The problem statement

Create an actor that accepts two messages:
  1. A positive number message that is added to an existing count.
  2. A GetAndReset message that returns the current count and sets the count to 0.
For example the Actor might receive the messages 1 and 5. Its count would be 0+1+5=6 after the two messages are processed. If we then passed the message GetAndReset we would get back the value 6 and the internal count would be reset to 0.

The performance test is running 3 million Count messages all of them having the count 100. Then this is followed by a synchronous GetAndReset. The Actor should at the end have a count of 3000000*100.


Language       Time(s)       Throughput (msg/s)
Scala                  10                        300k
Scala recursive     5.9                       500k
Erlang OTP           1.7                    1.8 million
Erlang receive       1.2                    2.8 million

The two languages/implementations achieve wildly different performance results. Both get all 4 cores of my CPU to 100% usage quickly after the start of the test but you can see that Scala takes a little longer to go past 50%, which I suspect is due to the Range.par's implementation of foreach. Ignore the little spikes there, that's just setting up and capturing the test results.



Erlang is 6x faster. Since these are both compiled languages that is quite a big difference. It feels especially large considering the relative feature set of the two implementations. The Erlang implementation is using an OTP gen_server with all the code replacement and other goodies that comes with it, the Scala Actor is vanilla in comparison. 300K messages a second is not what I was hoping for, especially when we can see Erlang achieving millions. If I implemented a very basic Actor in Erlang using the basic send and receive functionality I suspect I would see even higher performance.

In lines of code the Scala solution is a lot shorter. The first reason is the OTP overhead, there are a number of boilerplate methods to implement the gen_server behaviour interface and then I had to add the associated wrapping methods to make it all work. The second reason is that there isn't a parallel foreach implementation in Erlang by default, so I implemented one based on splitting a Range X ways to simulate a similar algorithm to Parallel Range from Scala.
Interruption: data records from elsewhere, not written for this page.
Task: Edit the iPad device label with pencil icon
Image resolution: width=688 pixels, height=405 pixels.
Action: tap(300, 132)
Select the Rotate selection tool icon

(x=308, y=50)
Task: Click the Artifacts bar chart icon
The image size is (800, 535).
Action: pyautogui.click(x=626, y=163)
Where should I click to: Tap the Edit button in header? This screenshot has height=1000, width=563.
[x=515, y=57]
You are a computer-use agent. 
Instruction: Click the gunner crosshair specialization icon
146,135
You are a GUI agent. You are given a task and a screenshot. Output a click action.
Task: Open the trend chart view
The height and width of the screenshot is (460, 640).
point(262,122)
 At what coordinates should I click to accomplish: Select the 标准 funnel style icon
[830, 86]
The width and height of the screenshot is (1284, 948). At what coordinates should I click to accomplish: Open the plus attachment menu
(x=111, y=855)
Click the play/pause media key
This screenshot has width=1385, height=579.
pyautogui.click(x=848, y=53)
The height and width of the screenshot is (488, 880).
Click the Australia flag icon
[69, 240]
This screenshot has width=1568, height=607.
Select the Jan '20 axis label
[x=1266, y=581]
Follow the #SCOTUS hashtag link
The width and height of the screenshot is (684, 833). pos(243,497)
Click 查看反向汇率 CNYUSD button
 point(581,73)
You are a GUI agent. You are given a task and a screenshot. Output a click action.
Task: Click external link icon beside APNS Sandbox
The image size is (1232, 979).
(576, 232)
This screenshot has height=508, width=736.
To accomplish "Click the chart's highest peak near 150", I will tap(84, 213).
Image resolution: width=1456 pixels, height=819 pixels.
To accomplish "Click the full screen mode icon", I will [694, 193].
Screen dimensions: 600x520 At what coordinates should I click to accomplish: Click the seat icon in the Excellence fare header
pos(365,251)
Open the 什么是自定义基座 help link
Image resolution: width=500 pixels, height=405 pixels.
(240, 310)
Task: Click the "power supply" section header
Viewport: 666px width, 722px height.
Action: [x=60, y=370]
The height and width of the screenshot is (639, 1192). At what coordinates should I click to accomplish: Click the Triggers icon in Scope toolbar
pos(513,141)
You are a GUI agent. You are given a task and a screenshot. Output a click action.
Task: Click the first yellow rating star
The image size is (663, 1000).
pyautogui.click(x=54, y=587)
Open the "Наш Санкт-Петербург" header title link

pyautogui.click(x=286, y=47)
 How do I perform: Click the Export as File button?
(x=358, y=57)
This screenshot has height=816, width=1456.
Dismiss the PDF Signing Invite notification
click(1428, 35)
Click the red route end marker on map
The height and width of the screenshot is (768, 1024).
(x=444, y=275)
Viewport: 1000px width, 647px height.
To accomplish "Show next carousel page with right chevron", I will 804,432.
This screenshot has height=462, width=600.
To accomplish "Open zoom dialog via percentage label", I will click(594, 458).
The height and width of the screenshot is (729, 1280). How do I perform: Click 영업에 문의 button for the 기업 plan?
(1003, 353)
You can now commence ripping the benchmark apart in the comments.

Added recursive code timings for Scala. Scala can do 450k messages a second.

In the code you will now find an implementation of a server using a bare receive version for Erlang. Its noticeably faster than the OTP version, but its performance is also less consistent and varies from 2.4 million to 2.8 million messages a second. That is a over 50% faster and widens the gap to Scala with recursive react to  6.2x faster.


  1. Wonder if usage of loop could be one of the reasons ? http://erikengbrecht.blogspot.com/2010/08/scala-actors-loop-react-and-schedulers.html

  2. Removing the use of loop { ... } and instead replacing it with a recursive call to act improved performance to 470k/s. Still massively behind Erlang but an improvement.

    I will also try tweaking the Scheduler as suggested in that post and see where that gets me.

  3. also, what about switching erlang side to use bare receive clause? gen_server has a certain overhead

  4. steve.mcjones@googlemail.com16 July 2011 at 22:50

    Maybe you should try the Akka actors instead ... there is a reason why they will eventually replace the Scala ones. :-)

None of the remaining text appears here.